Progress toward the members’ methane intensity target “makes us confident about the actions we are taking to deliver results. We are on track to reach our methane intensity target of 0.25% by 2025.
“Encouraged by our experience of working together on reducing methane emissions, we are now working on a target to reduce by 2025 the collective average carbon intensity of our aggregated upstream oil and gas emissions.”
The 13 members together account for 32% of global operated oil and gas production. Although the Trump administration has signaled it wants to drop out of the Paris accord, OGCI members have continued progressing their plans to decarbonize, including ExxonMobil.
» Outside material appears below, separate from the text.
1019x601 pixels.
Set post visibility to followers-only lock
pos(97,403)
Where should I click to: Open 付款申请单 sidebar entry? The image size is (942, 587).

BP shareholders at the annual meeting earlier this year also voted 99% to approve a resolution to align the business strategy with the Paris accord.
Large-scale CCUS projects would begin with oil and gas hubs in the United States, UK, Norway, the Netherlands and China.
The goal “is to create the necessary conditions to facilitate a commercially viable, safe and environmentally responsible CCUS industry, with an early aspiration to double the amount of carbon dioxide that is currently stored globally before 2030,” the OGCI said.
Members also announced that they reduced their collective methane intensity target in 2018 by 9%. In addition, members pledged to support policies “that attribute an explicit or implicit value to carbon. Acknowledging the role that attributing a value to carbon plays as one of the most cost-efficient ways to achieve the low carbon transition as early as possible, OGCI supports the introduction of appropriate policies or carbon value mechanisms by governments.”
Although the U.S. government does not impose a carbon tax, producers long have been in support of enacting one. Big Oil operators and many independents that work overseas have for years used carbon pricing as greenhouse emissions are regulated in some regions of the world already. In addition, BP, ExxonMobil, Shell and Total are corporate founders of the Climate Leadership Council, which is working to replace some U.S. environmental regulations with a simplified carbon tax on businesses.
The OGCI began in 2014 and has a climate investments fund with more than $1 billion to develop, deploy and scale-up technologies and business models to reduce greenhouse gas emissions. The fund now has investments in almost 15 projects, with seven made in the past year alone.